La piñata del noveno inning

Por lo que se ha visto tras descorrerse la cortina sobre decisiones de anteriores gestiones del Estado, sus extensiones y autonomías, el Erario y fondos de entidades descentralizadas estuvieron sometidos a excesos en concesión injustificada de pensiones de altas cifras, estrambóticas “bonificaciones” y súper préstamos bancarios al vapor en cierre de mandato, sin que importantes áreas oficiales generen reales beneficios -aun captando ingresos- como para ser fuentes de prestaciones desmesuradas.

A ese manejo escandaloso para repartir lucros privilegiadamente se suma el haber hallado nóminas supernumerarias creadas para alimentar con buenos sueldos a gente sin reales funciones ni presencia, tanto en el país como el exterior, en franca violación a leyes y esquemas orgánicos, y en vergonzoso exceso de gastos improductivos en un Estado que incesantemente recurría a la emisión de bonos soberanos y certificados para poder hacer y deshacer.

Esas administraciones manirrotas no deberían quedar en la impunidad, pues han hecho cargar a la nación con un endeudamiento externo e interno del que solo se podría sobrevivir permaneciendo en el mismo círculo vicioso de tomar prestado. Una República que acaba de pasar por una transición en la que la apropiación de recursos previamente configurada con aspecto de legalidad fue exacerbada para beneficiar a camajanes salientes, amigos y familiares.
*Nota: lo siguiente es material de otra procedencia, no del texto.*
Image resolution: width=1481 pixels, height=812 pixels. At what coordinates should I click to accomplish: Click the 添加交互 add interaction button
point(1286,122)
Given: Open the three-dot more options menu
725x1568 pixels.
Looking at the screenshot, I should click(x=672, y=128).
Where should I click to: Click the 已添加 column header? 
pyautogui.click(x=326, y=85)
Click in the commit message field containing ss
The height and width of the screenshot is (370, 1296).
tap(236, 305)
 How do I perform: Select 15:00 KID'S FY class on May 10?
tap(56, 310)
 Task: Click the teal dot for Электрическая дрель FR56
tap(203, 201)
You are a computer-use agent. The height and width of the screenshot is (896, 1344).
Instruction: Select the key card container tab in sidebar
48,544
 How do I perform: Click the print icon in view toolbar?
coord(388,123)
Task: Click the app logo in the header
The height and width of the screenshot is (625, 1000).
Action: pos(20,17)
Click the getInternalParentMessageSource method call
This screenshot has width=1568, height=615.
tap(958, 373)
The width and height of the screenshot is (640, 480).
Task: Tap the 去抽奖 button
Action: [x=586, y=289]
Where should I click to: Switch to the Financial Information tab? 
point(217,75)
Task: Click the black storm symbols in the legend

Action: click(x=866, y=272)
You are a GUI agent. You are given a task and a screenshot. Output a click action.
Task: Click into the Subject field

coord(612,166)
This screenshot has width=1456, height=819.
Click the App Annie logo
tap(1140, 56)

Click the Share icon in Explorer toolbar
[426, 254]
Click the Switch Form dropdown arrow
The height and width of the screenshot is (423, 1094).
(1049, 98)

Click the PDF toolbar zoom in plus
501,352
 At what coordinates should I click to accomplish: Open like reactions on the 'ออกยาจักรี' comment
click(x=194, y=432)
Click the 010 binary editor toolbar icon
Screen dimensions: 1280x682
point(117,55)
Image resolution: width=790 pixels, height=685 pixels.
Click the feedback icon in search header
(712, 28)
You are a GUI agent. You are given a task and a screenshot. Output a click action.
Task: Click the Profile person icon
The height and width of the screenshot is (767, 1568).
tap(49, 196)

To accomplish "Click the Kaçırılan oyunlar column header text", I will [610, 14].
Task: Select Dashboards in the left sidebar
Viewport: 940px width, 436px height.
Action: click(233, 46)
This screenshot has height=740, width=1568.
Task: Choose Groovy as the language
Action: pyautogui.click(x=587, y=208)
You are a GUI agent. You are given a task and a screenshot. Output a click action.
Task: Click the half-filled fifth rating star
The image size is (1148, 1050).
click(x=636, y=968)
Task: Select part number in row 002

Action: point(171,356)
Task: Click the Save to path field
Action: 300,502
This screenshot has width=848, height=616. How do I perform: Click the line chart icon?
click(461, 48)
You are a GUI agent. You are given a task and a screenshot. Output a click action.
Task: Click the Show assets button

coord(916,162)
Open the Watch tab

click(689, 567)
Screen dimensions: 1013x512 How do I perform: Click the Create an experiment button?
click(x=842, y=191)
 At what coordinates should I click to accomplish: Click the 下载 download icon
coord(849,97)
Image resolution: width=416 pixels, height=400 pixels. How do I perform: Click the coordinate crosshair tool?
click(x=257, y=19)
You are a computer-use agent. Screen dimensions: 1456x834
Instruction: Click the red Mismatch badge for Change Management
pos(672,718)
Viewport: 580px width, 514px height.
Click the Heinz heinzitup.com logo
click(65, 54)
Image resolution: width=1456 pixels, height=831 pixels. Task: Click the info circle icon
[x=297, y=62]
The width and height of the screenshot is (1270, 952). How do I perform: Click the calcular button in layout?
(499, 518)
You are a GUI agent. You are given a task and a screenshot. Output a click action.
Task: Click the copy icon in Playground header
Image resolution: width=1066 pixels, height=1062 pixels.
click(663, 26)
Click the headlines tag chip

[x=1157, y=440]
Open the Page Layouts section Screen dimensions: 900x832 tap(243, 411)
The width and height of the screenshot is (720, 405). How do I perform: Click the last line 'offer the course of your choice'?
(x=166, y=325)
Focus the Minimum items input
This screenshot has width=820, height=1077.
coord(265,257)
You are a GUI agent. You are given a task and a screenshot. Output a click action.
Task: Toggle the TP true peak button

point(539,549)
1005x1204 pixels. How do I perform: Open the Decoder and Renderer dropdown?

Barrida debe incluir cargos

En ejercicio de sus facultades como jefe de la Administración Pública, el Poder Ejecutivo sacó de posiciones a un considerable número de funcionarios incluyendo a quienes tenían reales obligaciones en el Estado; pero a muchos otros que devinieron del crecimiento desaforado de la nómina oficial sin que se hubiese expandido la necesidad de disponer de más gente cobrando para servirle al pueblo.

El hecho de despedir a equis número de «viajeros» del llamado tren gubernamental no debe suponer (cosa que no está clara todavía) la creación de vacíos en asientos y poltronas a llenar posteriormente. Ahora debe ser la excepción en la historia dominicana de que no se anda con la tradicional movida de «quítate tú para ponerme yo». Lo supernumerario debe desaparecer de las instancias medias, altas y onerosas.